Does anyone out there have a solution I havn’t thought of?
Thanks! Wendy Newman


#2

I’d wax a cap for them, personally. You could do it with green
sheet wax (use some wax lubricant on the teeth).

Rick
Richard D. Hamilton

Fabricated 14k, 18k, and platinum Jewelry
wax carving, modelmaking, jewelry photography

http://www.rick-hamilton.com
@rick_hamilton


#3

Wendy, what about doing a wire wrap and and creating a spirel
with the ends of the wire. I wanted a more decorative desighn
to use with sharks teeth other than the traditanal wrap, So I
took a closed and soldered jump ring, carfuly twisted the wire
together to attach it to the jump ring, then used the rest of
the wire to create a nice wrap around the tooth. Then I took
the wires that were left over and twisted sthem together and
wound them in a spiral that rests in the middle of the tooth.

Isaac


#4

Hi,

You can wirewrap the tooth and leave a longish piece to be
curled and soldered as a bail. Make a decorative cap with a
hole in the top for the wire to fit through. A small flap of
thin metal can be folded into the convexity of the tooth.
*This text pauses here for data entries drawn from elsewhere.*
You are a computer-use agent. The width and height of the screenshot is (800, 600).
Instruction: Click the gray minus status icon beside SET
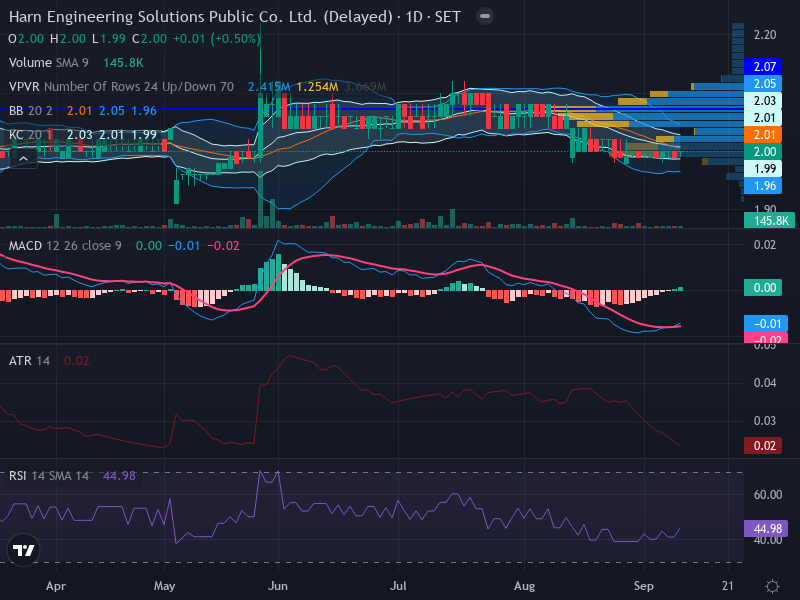485,16
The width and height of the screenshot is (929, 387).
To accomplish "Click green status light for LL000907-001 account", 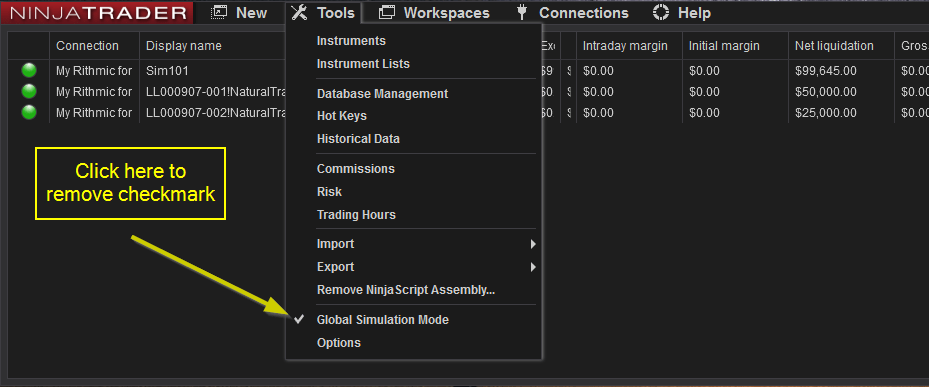I will click(29, 91).
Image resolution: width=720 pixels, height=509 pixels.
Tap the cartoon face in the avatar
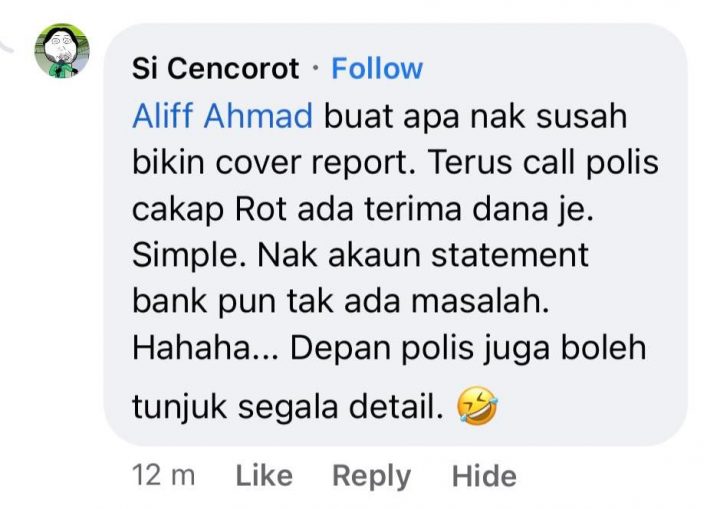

Alternately you can make a metal cap, complete with bail, epoxy
the tooth in place, and then fold the piece into the convexity
to cover the epoxy. Be sure to leave undercuts in the metal for
the epoxy to adhere to and you might rough up the tooth.

Good Luck,

Skip

                                  Skip Meister
                                NRA Endowment and
                                   Instructor
                                @Skip_Meister
                                06/10/9714:29:57

#5

Wendy,

I’m not sure that I understand the shape of the teeth, but if
there is an area which has a wider cross section than that the
cross section on either side, I have a suggestion that I will try
to explain. You might want to try in paper or non-precious metal
first.

Take two long rectangles of metal (about 2.5 times the length of
the tooth and a 1/4" to 1/2" wider the widest part of the
tooth)and cut a hole at the midpoint of each to match the cross
section of the tooth at each side of the widest point, so that if
you slip one over each end of the tooth as far as they will go,
there will be some space between the two sheets of metal. Curve
the two sheets upward to form a circle (or oval or teardrop) and
trim them so that all four ends meet. Protect the tooth from
heat and solder the ends together, or drill through the two ends
on each side and join with a jump ring. The end result will be
the tooth suspended half inside the circle and half sticking out
of the bottom.

If their is not enough room to put metal around the tooth on
both sides of the widest point, only cut a hole through one
piece, using that piece on the bottom, and use the solid metal
above the end of the tooth to prevent it from moving.

Hope this all makes some sense, and helps. Good Luck.

Sharon Ziemek


#6

wendy,

try a cap for the earrings and look thru the tripps catelog for
a heart shaped setting for the pendent.

david


#7
I have a customer who has three 
sharks teeth she wants me to set
into a pair of earrings and a pendant in 14k gold.  She doesn't
want the trendy type of wire wrapping.  The profile of the teeth
is concave and curved like a big smile so bezel setting is out of
the question.  She doesn't want me to risk drilling them either,
since she hooked the shark and the teeth are sentimental value.
Does anyone out there have a solution I havn't thought of?
Thanks! Wendy Newman

Build little shadow boxs with groves to hold a sliding
glass cover that can be pegged or otherwise latched. Solder
the correct findings on, insert the tooth, peg it shut and
the undrilled and unbezeled tooth is displayed.The fit could
be tight so that the tooth could not move or loose so it
could rattle around.

Marilyn Smith


#8

HI Wendy,

Depending upon the size of the teeth, I would use a piece of sheet wax and
make a “cup” for each tooth. I would also cut out the back so that any
convex part would have a place to go. I have done this with fossils that
were odd shaped and it turned out well. Depending upon the shape I also
incorporated a prong or three to help hold it in. It worked out nicely.
also since you are using gold, it can be pretty tihin sheet wax since it
will cast well and keep down the weight and the costs.